Cross section of a 25 μm thick aluminum foil, coated on both sides by Acktar black, magnification of x100


Fig. 7.

Wall tops of the black surface, magnification x100




BRDF measurements on high-end absorbing surfaces like Acktar black coatings require scatterometers with capabilities far beyond conventional photometers. Only few instruments exist that meet these demands. The measurements described in this section were performed using the ALBATROSS scatterometer developed at Fraunhofer IOF in Jena [6], [9]. The instrument is located in a clean room (ISO 7) under laminar flow boxes (effective ISO 5) and capable to perform measurements ranging between 325 nm and 10600 nm illumination wavelength. The scatterometer achieves the sensitivities and dynamic ranges necessary to characterize high end optical components, materials, and black coatings [8].
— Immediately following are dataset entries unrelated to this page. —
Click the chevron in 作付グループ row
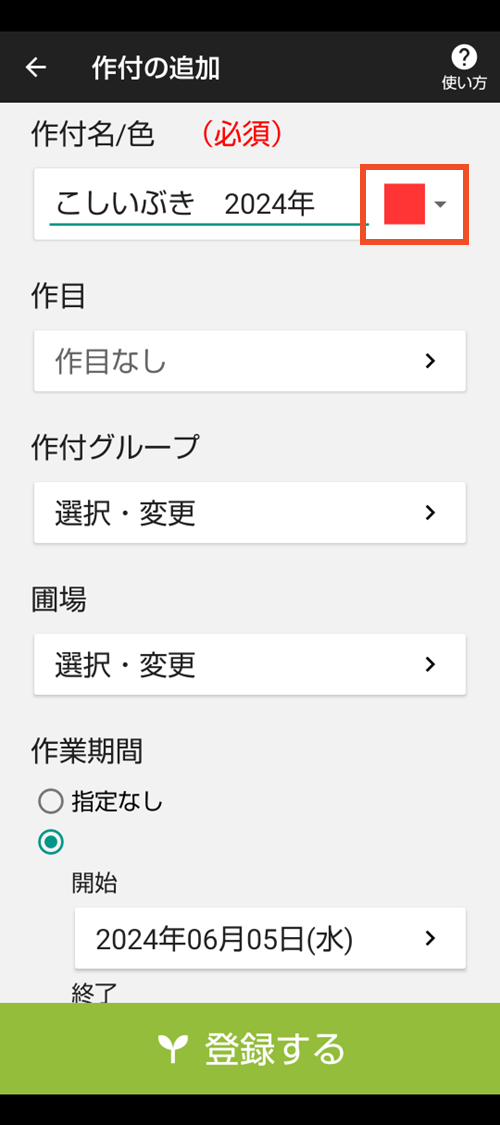This screenshot has height=1125, width=500. coord(430,512)
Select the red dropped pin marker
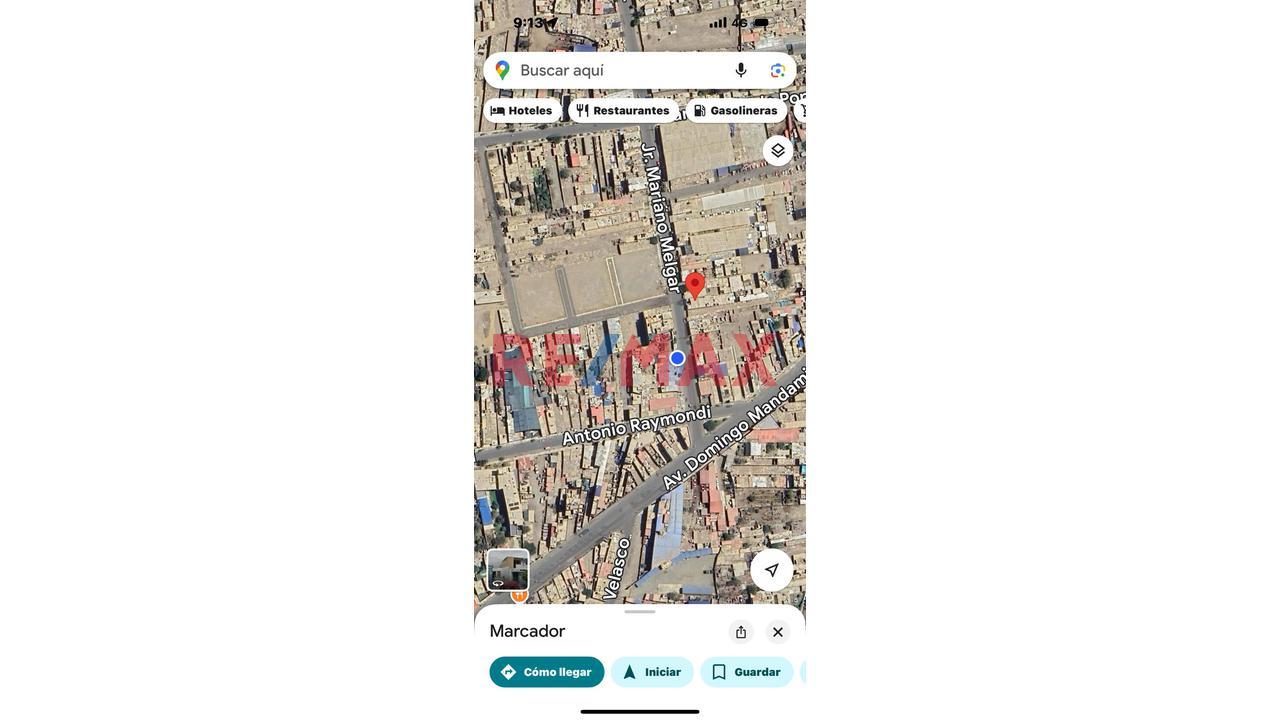 point(695,285)
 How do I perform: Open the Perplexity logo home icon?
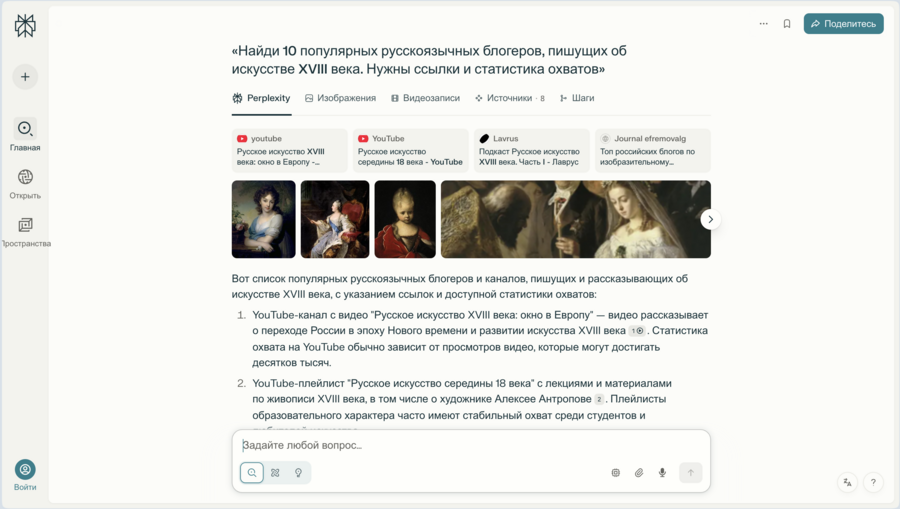click(x=25, y=26)
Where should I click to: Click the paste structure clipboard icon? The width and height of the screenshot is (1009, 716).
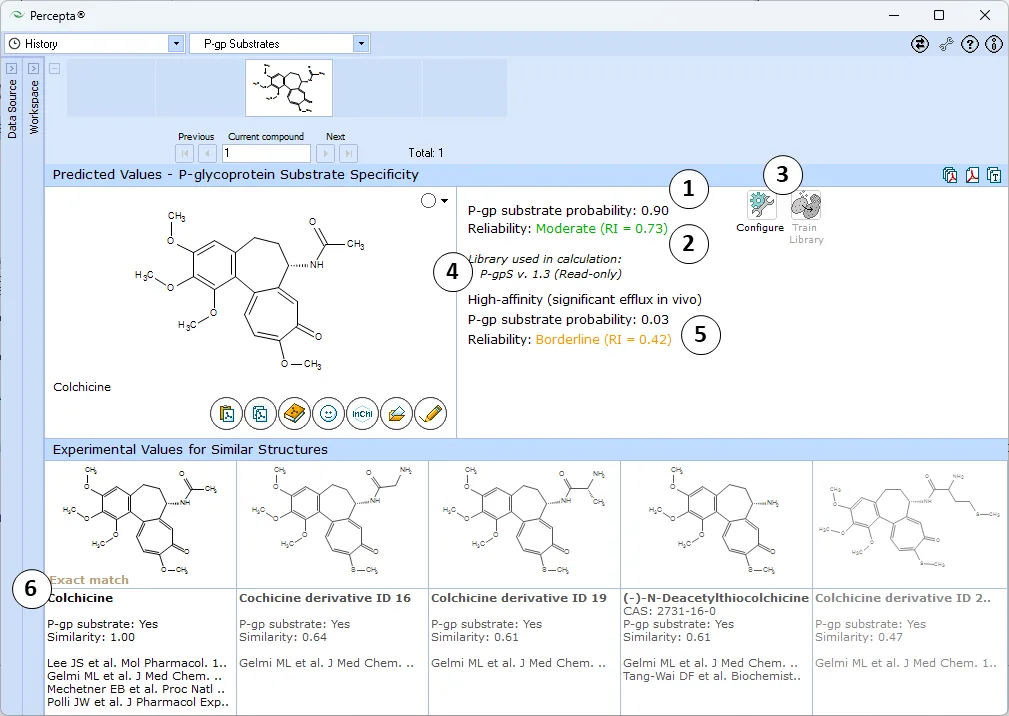[x=226, y=414]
Characterization of the honeycomb structure (see Fig. 8) is especially challenging as (i) the light scattering distribution is expected to be anisotropic, which would require angle resolved measurements in the full reflection hemisphere. However, hemispherical measurements are especially comprehensive for infrared wavelengths. Moreover, (ii) the lateral dimension of the honeycomb cell size is larger than the illumination spot diameter. In order to get sample representative measurement data with reasonable effort, BRDF and reflectance was averaged from measurements performed at 5 different locations on the sample. An illumination wavelength of 4.6 μm was chosen, with 45° linear illumination polarization, and with an illumination spot diameter of about 3 mm.

Fig. 8.

The black surface on an aluminum substrate (for illustration contrast and brightness of the picture were enhanced)


Fig. 9 displays the BRDF and the reflectance measurements that were performed at 5 different measurement positions on the sample, respectively. The missing data points at θi ≈ θs are a result of the detector blocking the incident beam. It can be observed that for different measurements positions the BRDF changes especially for scattering angles between 30° to 60°. The reflectance measurements at different positions show highest variation also for incident angles of about 30° to 60°. These effects can probably be related to changing obscuration conditions inside the honeycomb structure.

Fig. 9.

BRDF (left, 10° angle of incidence) and reflectance (right) measurements performed at 5 different measurement positions, respectively


Fig. 10 displays the averaged data from the measurements described above. Different azimuthal orientations would probably lead to different obscuration conditions; however, both BRDF and reflectance now represent a much closer approximation to the overall performance of the honeycomb structure.

Fig 10.

BRDF (left) and reflectance (right) averaged from 5 different measurement positions, respectively


Compared to conventional black coated surfaces, the honeycomb structure is capable to effectively reduce specular reflectance at gracing angles of incidence even for infrared illumination wavelengths.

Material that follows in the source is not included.